-- Opening Marker --

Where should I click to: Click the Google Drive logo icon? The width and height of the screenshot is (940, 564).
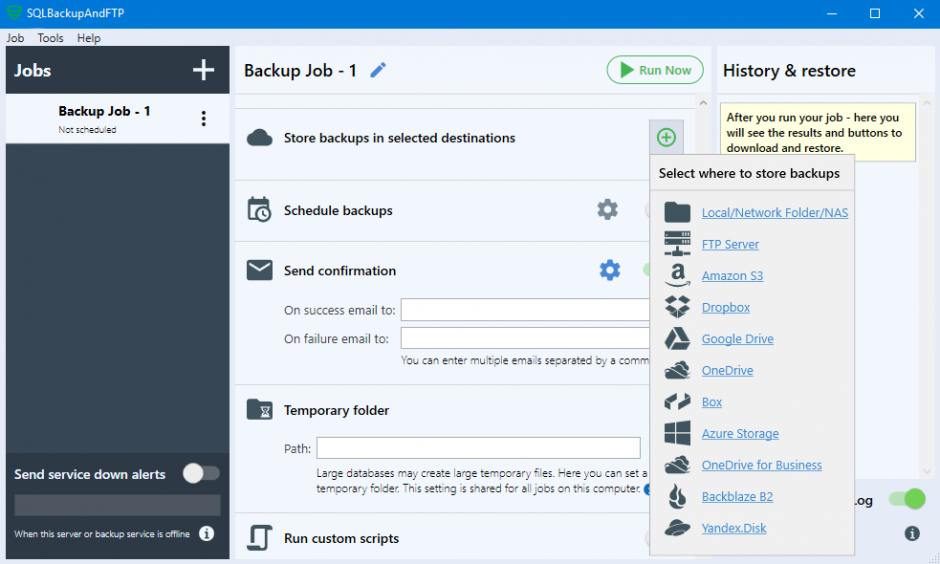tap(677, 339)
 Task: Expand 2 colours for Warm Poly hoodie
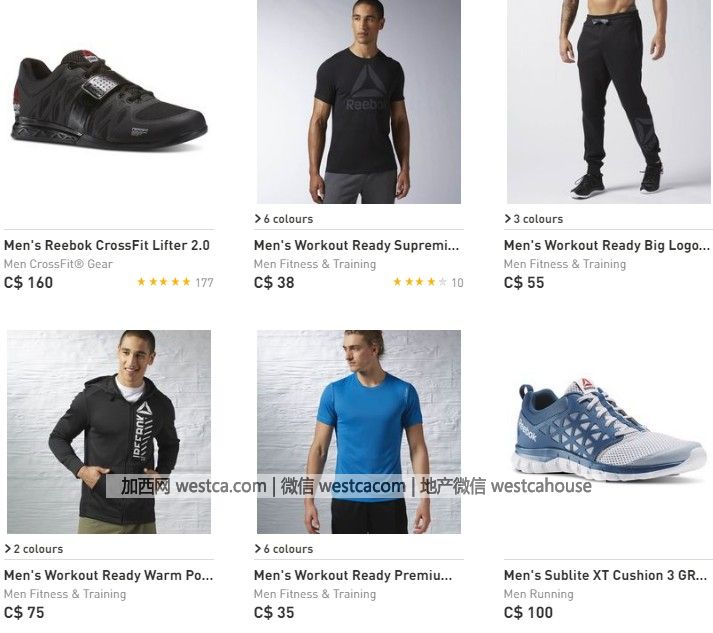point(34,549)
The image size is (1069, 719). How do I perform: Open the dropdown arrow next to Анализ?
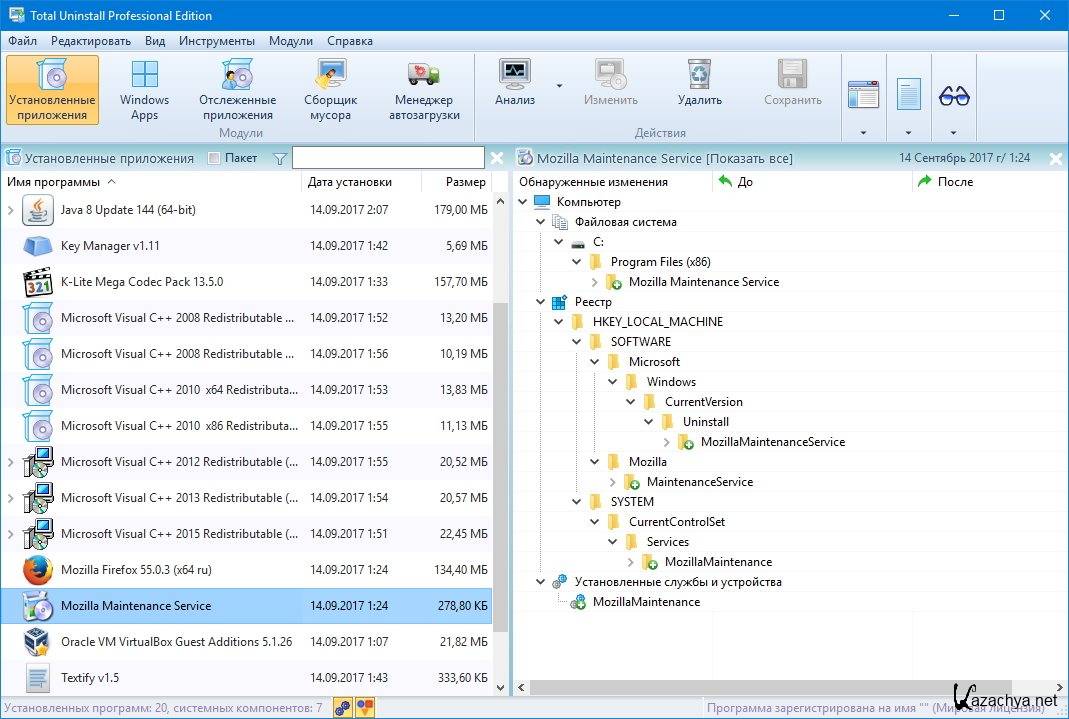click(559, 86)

-- Closing Marker --

What you return should match the material line for line, with the images removed.

§ Your response
Where should I click to: Click the Google Drive logo icon? The width and height of the screenshot is (940, 564).
tap(677, 339)
 Task: Expand 2 colours for Warm Poly hoodie
point(34,549)
The image size is (1069, 719). How do I perform: Open the dropdown arrow next to Анализ?
click(559, 86)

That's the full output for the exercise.